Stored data
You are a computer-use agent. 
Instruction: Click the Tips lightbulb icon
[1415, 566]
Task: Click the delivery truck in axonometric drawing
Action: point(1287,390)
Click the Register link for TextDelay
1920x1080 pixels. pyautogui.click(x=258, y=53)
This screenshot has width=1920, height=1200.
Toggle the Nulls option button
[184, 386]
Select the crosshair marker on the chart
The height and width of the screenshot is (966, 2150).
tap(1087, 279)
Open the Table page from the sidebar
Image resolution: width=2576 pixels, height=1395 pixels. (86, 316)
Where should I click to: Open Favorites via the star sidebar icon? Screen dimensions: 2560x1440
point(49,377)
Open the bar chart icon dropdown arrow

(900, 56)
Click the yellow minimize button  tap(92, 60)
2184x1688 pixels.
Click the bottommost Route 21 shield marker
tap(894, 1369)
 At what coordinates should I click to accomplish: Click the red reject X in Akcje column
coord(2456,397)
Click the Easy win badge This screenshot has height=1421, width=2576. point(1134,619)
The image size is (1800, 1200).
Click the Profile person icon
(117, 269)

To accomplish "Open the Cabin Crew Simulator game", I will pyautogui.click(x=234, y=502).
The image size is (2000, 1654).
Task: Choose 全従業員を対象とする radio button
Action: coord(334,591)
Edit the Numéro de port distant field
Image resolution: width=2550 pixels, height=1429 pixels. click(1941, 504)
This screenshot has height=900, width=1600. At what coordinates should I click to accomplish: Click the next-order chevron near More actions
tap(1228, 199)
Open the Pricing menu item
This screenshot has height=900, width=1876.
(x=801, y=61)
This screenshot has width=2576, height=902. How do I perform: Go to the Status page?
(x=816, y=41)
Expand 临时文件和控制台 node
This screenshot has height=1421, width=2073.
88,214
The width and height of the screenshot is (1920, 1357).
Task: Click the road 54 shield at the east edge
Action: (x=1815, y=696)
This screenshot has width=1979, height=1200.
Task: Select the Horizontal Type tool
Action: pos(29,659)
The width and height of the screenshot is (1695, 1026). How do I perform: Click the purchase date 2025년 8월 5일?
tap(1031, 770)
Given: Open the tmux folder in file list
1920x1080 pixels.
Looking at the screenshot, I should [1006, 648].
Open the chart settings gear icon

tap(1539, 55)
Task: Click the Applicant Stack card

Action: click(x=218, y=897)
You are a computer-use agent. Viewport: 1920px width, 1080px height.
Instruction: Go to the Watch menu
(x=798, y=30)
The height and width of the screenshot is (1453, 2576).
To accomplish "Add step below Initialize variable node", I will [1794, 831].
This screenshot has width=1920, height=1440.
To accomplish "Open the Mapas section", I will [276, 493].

§ YOUR INSTRUCTIONS: Copy from the entries above each line in which the string "computer" can be found.

§ TASK SOLUTION:
You are a computer-use agent. 
You are a computer-use agent. Viewport: 1920px width, 1080px height.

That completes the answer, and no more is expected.